(14 July 2017) Google ‘scale insects’ and you will be presented almost only pages about pesticides. But: these extraordinary creatures are Aussie natives, who deserve our respect and admiration.
Scale insects come in two variations: armored scales and soft scales (often called mealy bugs). The former grow beneath wax covers, shaped like shells. The shield forms a protective cover, almost hiding the fact that it is an insect: it is an adult female scale, which is immobile and permanently attached to the plant she has parasitized. The waxy coating is her defense.

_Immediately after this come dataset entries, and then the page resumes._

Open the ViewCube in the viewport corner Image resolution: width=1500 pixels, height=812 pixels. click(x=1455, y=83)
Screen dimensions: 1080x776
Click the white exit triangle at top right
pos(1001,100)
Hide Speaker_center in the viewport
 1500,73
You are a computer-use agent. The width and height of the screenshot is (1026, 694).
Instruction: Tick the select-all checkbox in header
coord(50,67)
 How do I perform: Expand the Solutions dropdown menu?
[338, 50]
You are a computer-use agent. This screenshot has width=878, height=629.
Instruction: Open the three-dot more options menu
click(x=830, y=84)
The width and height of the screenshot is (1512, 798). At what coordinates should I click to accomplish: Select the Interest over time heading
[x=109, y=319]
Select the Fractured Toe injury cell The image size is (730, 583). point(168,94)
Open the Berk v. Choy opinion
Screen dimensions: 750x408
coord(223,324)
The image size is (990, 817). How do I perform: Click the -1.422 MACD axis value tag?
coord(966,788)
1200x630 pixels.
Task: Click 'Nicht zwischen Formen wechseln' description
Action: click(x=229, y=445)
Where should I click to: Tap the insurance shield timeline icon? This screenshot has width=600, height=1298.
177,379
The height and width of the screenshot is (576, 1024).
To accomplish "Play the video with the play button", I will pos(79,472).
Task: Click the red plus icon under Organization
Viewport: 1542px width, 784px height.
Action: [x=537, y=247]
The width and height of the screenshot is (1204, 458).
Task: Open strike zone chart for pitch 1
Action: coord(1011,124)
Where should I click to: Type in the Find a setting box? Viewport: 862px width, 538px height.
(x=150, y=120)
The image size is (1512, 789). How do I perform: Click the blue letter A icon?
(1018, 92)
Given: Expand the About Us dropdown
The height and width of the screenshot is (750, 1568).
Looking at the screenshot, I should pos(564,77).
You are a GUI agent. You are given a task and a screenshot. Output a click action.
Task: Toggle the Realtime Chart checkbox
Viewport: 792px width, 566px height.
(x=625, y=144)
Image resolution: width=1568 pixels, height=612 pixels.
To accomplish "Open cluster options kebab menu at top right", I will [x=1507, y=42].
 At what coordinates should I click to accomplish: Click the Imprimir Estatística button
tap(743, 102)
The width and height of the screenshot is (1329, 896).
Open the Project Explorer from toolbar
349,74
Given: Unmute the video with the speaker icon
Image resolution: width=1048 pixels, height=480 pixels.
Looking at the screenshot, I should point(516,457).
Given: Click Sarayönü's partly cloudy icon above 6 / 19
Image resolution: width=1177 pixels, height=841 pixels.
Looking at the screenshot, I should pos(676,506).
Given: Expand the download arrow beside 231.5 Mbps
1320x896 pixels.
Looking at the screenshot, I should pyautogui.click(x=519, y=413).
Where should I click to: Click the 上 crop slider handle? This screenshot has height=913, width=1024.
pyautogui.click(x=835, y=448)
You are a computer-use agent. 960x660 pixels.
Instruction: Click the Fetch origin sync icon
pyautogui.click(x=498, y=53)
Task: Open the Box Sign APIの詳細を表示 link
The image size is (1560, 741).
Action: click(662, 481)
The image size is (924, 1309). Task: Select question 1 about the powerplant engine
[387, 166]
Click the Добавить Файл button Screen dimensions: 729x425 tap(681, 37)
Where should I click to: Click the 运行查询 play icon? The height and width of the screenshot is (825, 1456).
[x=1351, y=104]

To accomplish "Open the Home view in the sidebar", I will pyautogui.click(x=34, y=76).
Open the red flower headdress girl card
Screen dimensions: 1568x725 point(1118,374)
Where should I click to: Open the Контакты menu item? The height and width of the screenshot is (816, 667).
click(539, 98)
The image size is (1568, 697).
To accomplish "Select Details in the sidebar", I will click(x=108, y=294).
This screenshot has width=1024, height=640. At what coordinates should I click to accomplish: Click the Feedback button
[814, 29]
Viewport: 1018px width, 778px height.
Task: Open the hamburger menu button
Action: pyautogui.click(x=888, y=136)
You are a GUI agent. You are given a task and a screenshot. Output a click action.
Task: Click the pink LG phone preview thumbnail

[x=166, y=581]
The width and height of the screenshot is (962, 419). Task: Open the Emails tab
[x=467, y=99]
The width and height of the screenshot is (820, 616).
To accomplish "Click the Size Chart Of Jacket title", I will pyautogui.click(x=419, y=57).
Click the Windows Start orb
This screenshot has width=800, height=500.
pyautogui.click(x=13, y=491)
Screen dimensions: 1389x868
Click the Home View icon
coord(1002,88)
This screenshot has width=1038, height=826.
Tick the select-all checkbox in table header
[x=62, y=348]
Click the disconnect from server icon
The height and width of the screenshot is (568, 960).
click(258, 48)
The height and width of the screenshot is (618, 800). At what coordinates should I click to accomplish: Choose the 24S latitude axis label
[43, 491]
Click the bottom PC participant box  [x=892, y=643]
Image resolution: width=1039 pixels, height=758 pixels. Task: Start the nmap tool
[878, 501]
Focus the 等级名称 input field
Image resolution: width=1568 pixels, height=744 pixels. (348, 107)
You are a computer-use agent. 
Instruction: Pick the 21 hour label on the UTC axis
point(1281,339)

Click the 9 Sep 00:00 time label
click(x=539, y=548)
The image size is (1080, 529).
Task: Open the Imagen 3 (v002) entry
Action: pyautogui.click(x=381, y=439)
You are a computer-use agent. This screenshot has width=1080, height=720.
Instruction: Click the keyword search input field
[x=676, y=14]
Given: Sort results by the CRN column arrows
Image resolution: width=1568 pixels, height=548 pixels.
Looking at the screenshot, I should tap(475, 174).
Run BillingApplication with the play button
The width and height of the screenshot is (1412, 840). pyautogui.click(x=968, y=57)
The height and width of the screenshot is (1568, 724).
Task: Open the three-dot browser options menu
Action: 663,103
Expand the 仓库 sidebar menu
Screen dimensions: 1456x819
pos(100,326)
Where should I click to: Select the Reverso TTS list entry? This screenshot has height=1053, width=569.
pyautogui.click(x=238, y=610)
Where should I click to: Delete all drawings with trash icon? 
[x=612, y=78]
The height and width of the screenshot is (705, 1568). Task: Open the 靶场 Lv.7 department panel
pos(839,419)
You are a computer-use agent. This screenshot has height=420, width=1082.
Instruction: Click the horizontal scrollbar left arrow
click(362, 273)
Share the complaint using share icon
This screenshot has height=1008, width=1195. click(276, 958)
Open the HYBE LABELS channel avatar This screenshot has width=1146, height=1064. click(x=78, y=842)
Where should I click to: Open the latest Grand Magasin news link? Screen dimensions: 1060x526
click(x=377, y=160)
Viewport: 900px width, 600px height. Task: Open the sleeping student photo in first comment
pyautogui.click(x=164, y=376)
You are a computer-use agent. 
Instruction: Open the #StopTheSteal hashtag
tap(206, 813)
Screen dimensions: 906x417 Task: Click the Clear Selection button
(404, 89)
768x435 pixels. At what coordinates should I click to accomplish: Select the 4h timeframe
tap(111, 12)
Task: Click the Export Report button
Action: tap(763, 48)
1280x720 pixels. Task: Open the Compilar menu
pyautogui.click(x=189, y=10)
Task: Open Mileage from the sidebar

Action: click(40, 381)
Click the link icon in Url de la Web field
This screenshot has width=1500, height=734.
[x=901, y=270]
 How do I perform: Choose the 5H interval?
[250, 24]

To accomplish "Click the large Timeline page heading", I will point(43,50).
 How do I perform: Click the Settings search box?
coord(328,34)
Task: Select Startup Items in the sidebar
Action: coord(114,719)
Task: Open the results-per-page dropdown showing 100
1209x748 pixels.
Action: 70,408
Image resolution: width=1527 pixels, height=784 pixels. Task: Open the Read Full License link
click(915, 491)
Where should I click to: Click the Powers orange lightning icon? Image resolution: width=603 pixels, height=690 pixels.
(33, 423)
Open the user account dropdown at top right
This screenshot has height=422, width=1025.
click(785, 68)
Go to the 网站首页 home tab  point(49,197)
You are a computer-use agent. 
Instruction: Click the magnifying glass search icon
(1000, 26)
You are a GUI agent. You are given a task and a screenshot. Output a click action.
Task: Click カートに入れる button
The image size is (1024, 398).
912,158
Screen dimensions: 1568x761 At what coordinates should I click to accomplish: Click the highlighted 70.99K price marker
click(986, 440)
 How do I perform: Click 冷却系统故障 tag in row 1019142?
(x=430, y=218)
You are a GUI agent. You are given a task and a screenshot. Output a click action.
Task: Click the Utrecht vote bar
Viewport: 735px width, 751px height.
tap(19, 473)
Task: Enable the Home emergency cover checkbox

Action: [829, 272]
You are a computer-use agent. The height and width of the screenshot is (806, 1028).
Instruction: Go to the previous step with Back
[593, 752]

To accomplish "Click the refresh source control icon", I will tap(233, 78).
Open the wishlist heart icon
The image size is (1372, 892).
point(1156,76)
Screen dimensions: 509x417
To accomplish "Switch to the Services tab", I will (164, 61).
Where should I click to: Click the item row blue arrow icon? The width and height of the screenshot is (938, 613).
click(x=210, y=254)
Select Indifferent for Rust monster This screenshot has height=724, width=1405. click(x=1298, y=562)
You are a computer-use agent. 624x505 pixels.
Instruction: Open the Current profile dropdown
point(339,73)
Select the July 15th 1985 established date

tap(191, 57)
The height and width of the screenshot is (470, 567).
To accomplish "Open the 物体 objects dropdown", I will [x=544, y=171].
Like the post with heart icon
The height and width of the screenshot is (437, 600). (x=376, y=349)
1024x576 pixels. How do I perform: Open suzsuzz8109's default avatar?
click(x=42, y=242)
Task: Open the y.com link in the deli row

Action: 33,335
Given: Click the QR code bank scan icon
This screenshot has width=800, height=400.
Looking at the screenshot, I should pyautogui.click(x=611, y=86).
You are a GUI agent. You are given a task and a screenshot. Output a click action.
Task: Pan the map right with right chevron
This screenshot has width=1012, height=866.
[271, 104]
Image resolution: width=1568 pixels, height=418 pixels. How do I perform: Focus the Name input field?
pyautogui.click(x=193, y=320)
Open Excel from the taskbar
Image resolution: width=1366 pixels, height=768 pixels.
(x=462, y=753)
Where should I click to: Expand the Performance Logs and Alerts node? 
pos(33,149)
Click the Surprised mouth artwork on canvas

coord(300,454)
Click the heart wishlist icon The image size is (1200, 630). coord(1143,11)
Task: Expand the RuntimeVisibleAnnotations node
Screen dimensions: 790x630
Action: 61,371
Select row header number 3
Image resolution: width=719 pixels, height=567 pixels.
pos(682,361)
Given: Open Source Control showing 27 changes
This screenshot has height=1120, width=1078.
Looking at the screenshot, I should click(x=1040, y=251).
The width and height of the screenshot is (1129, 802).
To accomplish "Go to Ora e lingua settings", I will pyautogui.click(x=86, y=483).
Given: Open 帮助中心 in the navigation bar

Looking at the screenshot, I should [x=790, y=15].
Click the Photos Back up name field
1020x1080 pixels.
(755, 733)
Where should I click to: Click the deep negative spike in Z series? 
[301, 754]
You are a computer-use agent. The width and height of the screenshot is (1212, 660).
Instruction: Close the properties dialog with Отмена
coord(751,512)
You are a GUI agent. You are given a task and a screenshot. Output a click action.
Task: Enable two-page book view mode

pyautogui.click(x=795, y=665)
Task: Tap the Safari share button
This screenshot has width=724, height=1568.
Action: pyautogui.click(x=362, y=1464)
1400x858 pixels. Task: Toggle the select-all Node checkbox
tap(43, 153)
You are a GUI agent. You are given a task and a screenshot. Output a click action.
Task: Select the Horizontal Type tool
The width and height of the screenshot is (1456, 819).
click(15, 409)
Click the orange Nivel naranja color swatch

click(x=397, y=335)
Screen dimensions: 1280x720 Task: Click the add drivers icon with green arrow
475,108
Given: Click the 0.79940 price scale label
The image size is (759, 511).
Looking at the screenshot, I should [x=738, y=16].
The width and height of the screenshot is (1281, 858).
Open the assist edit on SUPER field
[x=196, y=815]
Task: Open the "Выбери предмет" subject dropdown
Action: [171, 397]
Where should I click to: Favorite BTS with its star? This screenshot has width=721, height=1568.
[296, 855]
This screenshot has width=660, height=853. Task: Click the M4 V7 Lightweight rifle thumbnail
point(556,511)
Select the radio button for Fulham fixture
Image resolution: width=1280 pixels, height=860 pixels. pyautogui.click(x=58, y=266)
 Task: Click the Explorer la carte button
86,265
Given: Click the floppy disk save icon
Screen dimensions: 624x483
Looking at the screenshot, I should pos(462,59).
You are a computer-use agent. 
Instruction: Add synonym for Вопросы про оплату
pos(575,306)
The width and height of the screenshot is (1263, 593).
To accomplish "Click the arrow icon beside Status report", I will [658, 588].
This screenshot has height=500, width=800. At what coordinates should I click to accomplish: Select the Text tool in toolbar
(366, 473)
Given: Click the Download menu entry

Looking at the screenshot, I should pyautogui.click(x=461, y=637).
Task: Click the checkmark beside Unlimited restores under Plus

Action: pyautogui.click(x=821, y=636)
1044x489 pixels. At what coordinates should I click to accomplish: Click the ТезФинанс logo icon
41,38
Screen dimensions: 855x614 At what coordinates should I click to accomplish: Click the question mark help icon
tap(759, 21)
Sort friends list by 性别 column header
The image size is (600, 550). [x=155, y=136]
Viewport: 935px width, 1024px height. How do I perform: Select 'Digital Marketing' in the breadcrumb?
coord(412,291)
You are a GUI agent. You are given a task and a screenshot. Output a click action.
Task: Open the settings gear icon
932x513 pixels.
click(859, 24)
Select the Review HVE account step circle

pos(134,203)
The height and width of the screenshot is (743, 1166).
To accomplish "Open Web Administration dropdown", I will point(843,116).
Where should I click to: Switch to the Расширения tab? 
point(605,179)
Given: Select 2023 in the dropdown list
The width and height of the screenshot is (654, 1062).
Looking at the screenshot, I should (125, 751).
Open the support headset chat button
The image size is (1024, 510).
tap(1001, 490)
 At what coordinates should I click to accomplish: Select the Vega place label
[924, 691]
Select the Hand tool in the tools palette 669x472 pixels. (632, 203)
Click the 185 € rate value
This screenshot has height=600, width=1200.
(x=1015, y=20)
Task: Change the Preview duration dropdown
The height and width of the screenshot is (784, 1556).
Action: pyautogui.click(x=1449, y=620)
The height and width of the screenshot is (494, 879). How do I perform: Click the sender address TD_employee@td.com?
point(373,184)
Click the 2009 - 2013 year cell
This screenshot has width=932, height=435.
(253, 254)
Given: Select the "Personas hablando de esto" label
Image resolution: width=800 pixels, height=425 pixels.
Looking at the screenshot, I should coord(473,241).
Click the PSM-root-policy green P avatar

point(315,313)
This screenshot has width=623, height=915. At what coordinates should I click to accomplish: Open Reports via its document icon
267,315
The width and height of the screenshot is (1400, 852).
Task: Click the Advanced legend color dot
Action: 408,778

Scale insects shows high degrees of sexual dimorphism. The first instars (hatchlings of insects) emerge from the eggs with functional legs, allowing them to escape the protective scale of mum. These “crawlers” find a place to settle down, feed and lose their legs (if female), or develop wings and fly away (if male). So, the female scale insects retain the immature external morphology even when sexually mature, a condition known as neoteny. Adult males on the other hand have wings (needed to find an attractive female), but that privilege comes with a heavy price: they die within a day or two, where female easily survive an entire winter. Cheap success versus smart survival….
I was lucky to find this one last week in my own garden. So plenty of time to take photos. F/7.1 was enough, 1/200 second and flash. The main challenge was to get a bit of natural looking background…. just moving the branch to a convenient position. She didn’t mind (and can’t walk away anyway….).